Dalam praktek sekarang ini terjadi berkas bolak-balik antara
penyidik dan penuntut umum yang sebagian (dalam jumlah besar)
tidak lagi muncul ke pengadilan. Hal ini menurut Prof. Oemar Seno
Adji dalam beberapa kali kesempatan, “sangat merugikan pencari
keadilan”. Ada P 19 yaitu pengembalian berkas ke penyidik untuk
dilengkapi (yang sebagian tercecer tidak tahu rimbanya), terbitnya P
21 yang menyatakan bahwa berkas perkara sudah lengkap, seolah
tanggung jawab penyidik sudah selesai .
Demikian, sehingga dalam Rancangan, pada saat penyidikan
dimulai dan diberitahukan kepada penuntut umum, penuntut umum
sudah memberi petunjuk, bukan ketika berkas sudah selesai disusun
oleh penyidik. Petunjuk pun tidak perlu tertulis, boleh secara lisan,
SMS, telepon, e-mail. Di Perancis ada jaksa yang piket menunggu
telepon dari penyidik dimulainya penyidikan dan langsung memberi
petunjuk. Oleh karena itu dalam PP pelaksanaan KUHAP akan ditunjuk
jaksa zona yang akan memberikan petunjuk kepada penyidik terkait
8
perkara yang terjadi di zonanya, sama dengan di Belanda. Jadi, untuk
lebih memudahkan penyidik menghubungi. Jaksa zona akan ditunjuk
per kecamatan (POLSEK). Menurut pendapat Penulis, untuk perkara
kecil tidak perlu diberitahu jaksa tentang dimulainya penyidikan dan
jaksa memberi petunjuk, hanya untuk perkara serius atau sulit
pembuktiannya secara yuridis. Apalagi dengan diperkenalkannya
sistem adversarial yang penuntut umum boleh menambah alat bukti
(saksi) pada saat sidang sudah dimulai. Jadi, berkas perkara tidak
sepenting sekarang ini, karena pada prinsipnya pembuktian terjadi
di sidang pengadilan.
2.3. Sistem Penuntutan
Hal lain yang juga berubah, ialah sistem penuntutan, walaupun
seperti halnya di Belanda, penuntutan pidana dimonopoli oleh jaksa.

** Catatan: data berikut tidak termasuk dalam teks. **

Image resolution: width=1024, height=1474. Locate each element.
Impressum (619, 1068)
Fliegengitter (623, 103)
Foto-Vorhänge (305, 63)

Dengan demikian, sistem yang berlaku di Indonesia sama dengan di
Belanda, jaksa dominus litis penuntutan. Berbeda dengan England,
Perancis, Belgia, Rusia, Thailand, RRC dan Filipina yang swasta
(korban) langsung dapat melakukan penuntutan ke pengadilan tanpa
melalui penyidik dan jaksa. Biasanya hanya untuk perkara ringan,
seperti penghinaan, penganiayaan (ringan), penipuan, dll. Di Thailand
ada tiga macam penuntutan, yaitu yang dilakukan oleh penuntut
umum (public prosecutor), swasta atau korban dan gabungan antara
swasta (korban) dan jaksa yang disebut joint prosecution. Hal ini
disebabkan karena penuntutan pidana itu memerlukan keahlian teknis-
yuridis. Belum terpikirkan untuk memperkenalkan private prosecution
di Indonesia, karena hal itu berarti akan merombak seluruh sistem
acara pidana.
Oleh karena Indonesia menganut asas oportunitas sama dengan
Belanda, Perancis, Jepang, Korea, Israel dll, maka diperkenalkan
penyelesaian perkara di luar pengadilan (afdoening buiten proces).
9
Hal ini sesuai dengan asas peradilan cepat, biaya murah dan
sederhana. Asas oportunitas secara global diartikan “The public
prosecutor may decide conditionally or unconditionally to make
prosecution to court or not.” (Penuntut umum boleh menentukan
menuntut atau tidak menuntut ke pengadilan dengan syarat atau
tanpa syarat.”).
Penyelesaian di luar pengadilan tercantum di dalam Pasal 42 ayat
(2) dan (3) Rancangan. Pasal 42 ayat (2) berbunyi: ”Penuntut umum
juga berwenang demi kepentingan umum dan/atau alasan tertentu
menghentikan penuntutan baik dengan syarat maupun tanpa syarat.”
Pasal 42 ayat (3) menyebut syarat-syarat itu sbb :
a. tindak pidana yang dilakukan bersifat ringan;
b. tindak pidana yang dilakukan diancam dengan pidana penjara
paling lama 4 (empat) tahun;
c. tindak pidana yang dilakukan hanya diancam dengan pidana
denda;
d. umur tersangka pada waktu melakukan tindak pidana di atas tujuh
puluh tahun; dan/atau
e. kerugian sudah diganti.
Tindak pidana bersifat ringan, misalnya menipu (Pasal 378 KUHP)
yang ancaman pidananya maksimum empat tahun penjara dengan
kerugian sebesar Rp. 10.000.000,- (sepuluh juta rupiah) kemudian
terpidana membayar ganti rugi sebesar kerugian tersebut kepada
korban. Dengan demikian, korban mendapat kembali uangnya, dan
juga pelaku mendapatkan kompensasi tidak dilakukan penuntutan.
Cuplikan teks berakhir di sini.